### 課題文
---------------

平成26年特別委員会 道州制・地方分権改革等推進調査特別委員会①

2014.02.05

平成26年特別委員会
 
道州制・地方分権改革等推進調査特別委員会
① 道州制・地方分権改革等推進調査特別委員会(2月5日)
一 国の事務権限移譲等見直し方針について
② 道州制・地方分権改革等推進調査特別委員会(6月16日)
一 道州制をめぐる地方団体の意見の対立について
二 道と市町村の地方自治をめぐる連携・協力について
 
道州制・地方分権改革等推進調査特別委員会① 2月5日

一 国の事務権限移譲等見直し方針について
 
(梅尾議員)
私から国の事務・権限移譲等見直し方針についてお伺いしたいと思います。
政府は昨年暮れ、地方分権改革を推進するため、国から地方公共団体への事務・権限の移譲と都道府県から政令指定都市への事務・権限の移譲に関する見直しの方針を明らかにしております。
今後、道においても移譲に向けた検討が進められることとなりますが、国からの移譲を受ける事務・権限はこれまで道にはなかったものであり、財源の確保や執行体制の整備などに取り組まなければならず、札幌市への移譲に当たっても同様の課題への対応が求められるものと考えるところであります。

---------------

### 作業内容
委員会の議事記録のうち、「私から国の事務・権限移譲等見直し方針についてお伺いしたいと思います。」から「のと考えるところであります。」までを、末尾の語句も含めて一字も変えずに書き写しなさい。 資料の項目は作業に使わなくてよい。

要素検索の記録:
---------------

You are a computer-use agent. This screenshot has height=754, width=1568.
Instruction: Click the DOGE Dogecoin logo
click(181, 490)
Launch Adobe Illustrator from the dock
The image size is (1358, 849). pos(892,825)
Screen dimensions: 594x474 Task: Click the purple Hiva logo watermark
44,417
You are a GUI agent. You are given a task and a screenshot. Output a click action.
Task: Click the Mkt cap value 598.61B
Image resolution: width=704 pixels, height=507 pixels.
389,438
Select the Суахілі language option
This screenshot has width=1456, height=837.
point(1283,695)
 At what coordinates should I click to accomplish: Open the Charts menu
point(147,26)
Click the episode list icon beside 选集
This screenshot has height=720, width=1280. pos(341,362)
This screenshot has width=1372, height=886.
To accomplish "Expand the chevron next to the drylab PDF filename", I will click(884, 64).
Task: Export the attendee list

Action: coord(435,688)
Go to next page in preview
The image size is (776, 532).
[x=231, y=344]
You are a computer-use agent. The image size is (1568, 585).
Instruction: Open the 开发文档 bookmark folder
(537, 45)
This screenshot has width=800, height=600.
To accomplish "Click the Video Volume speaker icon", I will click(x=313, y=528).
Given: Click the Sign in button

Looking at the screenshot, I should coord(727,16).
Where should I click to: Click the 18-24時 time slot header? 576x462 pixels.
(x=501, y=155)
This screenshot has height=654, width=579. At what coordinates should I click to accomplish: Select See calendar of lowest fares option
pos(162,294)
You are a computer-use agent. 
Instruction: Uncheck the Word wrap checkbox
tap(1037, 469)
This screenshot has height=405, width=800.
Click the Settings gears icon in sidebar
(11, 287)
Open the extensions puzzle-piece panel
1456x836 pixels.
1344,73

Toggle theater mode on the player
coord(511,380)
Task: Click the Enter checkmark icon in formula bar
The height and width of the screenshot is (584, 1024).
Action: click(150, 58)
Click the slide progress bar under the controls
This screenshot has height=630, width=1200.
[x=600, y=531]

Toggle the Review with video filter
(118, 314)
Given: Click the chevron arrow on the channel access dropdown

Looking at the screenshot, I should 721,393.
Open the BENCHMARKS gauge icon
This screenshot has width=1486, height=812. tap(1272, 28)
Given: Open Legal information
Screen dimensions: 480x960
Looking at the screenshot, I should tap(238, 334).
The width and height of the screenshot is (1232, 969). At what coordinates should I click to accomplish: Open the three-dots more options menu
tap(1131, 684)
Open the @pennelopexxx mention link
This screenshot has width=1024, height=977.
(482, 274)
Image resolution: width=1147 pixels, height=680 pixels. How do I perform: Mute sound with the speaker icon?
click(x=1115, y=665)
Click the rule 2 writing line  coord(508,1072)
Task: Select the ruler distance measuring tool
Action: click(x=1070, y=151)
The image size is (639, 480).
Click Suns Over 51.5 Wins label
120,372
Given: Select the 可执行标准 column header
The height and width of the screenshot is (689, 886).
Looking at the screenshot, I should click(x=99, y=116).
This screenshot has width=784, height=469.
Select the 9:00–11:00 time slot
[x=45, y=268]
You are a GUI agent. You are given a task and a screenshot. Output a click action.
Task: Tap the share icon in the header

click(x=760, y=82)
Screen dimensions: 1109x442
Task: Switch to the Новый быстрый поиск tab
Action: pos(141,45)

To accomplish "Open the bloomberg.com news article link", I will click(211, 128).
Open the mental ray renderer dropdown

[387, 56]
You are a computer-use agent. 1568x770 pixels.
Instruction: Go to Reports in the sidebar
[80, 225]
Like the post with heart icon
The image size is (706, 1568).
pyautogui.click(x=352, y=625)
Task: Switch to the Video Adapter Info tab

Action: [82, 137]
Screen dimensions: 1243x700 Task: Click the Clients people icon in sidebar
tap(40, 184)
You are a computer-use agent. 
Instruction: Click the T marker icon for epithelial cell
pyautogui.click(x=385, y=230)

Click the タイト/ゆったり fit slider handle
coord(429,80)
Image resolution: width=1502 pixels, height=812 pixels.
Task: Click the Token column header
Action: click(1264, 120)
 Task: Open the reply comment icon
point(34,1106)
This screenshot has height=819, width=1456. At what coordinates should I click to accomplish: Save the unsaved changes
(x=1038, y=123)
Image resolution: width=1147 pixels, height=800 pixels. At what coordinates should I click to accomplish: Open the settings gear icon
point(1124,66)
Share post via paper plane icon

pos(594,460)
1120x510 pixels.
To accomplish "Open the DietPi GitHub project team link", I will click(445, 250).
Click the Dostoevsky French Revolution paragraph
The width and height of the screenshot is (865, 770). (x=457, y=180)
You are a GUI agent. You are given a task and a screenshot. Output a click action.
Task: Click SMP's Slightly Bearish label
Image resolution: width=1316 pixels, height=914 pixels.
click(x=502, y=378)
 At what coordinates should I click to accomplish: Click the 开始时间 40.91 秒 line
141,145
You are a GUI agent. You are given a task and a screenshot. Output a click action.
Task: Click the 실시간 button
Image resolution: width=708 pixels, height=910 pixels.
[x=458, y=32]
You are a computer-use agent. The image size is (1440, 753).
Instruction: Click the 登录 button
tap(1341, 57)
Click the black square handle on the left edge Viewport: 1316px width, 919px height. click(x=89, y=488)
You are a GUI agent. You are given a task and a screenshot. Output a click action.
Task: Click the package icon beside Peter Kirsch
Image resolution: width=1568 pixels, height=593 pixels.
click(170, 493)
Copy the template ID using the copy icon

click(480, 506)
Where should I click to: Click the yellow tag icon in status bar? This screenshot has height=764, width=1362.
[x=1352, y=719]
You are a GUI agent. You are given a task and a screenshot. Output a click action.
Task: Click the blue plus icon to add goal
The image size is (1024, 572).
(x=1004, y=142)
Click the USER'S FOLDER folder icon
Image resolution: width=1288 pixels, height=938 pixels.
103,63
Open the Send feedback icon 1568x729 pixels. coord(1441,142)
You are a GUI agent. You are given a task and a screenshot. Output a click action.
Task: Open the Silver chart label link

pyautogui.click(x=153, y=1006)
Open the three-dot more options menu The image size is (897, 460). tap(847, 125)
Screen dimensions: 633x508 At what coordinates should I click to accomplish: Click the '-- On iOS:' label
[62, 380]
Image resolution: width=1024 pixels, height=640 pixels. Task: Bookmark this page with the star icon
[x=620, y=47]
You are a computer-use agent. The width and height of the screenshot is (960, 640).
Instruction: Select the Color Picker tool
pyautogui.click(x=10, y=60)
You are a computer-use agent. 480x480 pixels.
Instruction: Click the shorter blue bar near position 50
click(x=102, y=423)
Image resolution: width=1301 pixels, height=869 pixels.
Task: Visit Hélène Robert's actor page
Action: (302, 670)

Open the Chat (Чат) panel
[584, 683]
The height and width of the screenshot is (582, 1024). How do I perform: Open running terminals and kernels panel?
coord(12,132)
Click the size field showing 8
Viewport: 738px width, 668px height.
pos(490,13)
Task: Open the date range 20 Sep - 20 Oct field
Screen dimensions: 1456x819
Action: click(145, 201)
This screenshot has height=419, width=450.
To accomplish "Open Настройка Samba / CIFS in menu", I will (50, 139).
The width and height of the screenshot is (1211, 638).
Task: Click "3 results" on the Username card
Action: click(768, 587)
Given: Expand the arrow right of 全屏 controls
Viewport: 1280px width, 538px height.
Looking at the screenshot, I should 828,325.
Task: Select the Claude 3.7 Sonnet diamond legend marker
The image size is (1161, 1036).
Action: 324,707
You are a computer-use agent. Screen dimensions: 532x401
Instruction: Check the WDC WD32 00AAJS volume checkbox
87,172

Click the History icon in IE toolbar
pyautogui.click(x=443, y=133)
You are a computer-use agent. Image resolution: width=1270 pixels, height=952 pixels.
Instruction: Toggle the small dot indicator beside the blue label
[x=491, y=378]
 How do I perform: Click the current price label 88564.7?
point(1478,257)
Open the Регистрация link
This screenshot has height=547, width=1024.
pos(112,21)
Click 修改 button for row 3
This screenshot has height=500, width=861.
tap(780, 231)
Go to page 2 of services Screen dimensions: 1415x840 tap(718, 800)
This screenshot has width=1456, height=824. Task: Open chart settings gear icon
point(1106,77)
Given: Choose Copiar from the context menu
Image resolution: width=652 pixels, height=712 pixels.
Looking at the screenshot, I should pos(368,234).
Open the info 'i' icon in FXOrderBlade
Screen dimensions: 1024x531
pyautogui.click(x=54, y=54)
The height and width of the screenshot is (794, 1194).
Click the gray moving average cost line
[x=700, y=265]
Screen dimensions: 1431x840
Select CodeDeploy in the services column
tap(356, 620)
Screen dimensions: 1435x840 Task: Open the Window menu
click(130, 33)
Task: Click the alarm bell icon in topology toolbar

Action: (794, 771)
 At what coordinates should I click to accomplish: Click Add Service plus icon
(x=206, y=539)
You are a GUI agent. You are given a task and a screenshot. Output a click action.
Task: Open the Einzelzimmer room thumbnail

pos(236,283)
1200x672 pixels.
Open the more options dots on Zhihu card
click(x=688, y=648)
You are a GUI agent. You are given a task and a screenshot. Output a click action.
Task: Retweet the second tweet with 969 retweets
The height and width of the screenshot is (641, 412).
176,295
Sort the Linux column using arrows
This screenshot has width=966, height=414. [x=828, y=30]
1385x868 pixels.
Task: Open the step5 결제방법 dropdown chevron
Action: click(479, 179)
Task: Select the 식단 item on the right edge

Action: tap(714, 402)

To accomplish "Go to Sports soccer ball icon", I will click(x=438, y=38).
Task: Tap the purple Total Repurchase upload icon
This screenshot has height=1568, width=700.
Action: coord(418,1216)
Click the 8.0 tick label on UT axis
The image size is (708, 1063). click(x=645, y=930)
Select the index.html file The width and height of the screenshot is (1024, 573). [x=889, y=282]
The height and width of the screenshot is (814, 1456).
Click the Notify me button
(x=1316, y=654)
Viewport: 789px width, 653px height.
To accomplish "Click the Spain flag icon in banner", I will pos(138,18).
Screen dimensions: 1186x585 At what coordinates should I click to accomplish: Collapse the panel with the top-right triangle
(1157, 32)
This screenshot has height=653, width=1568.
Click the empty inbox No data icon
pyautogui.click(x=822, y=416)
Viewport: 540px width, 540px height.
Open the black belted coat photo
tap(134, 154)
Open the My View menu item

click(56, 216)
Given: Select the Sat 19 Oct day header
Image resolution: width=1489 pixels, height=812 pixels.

---------------

### 解答
私から国の事務・権限移譲等見直し方針についてお伺いしたいと思います。
政府は昨年暮れ、地方分権改革を推進するため、国から地方公共団体への事務・権限の移譲と都道府県から政令指定都市への事務・権限の移譲に関する見直しの方針を明らかにしております。
今後、道においても移譲に向けた検討が進められることとなりますが、国からの移譲を受ける事務・権限はこれまで道にはなかったものであり、財源の確保や執行体制の整備などに取り組まなければならず、札幌市への移譲に当たっても同様の課題への対応が求められるものと考えるところであります。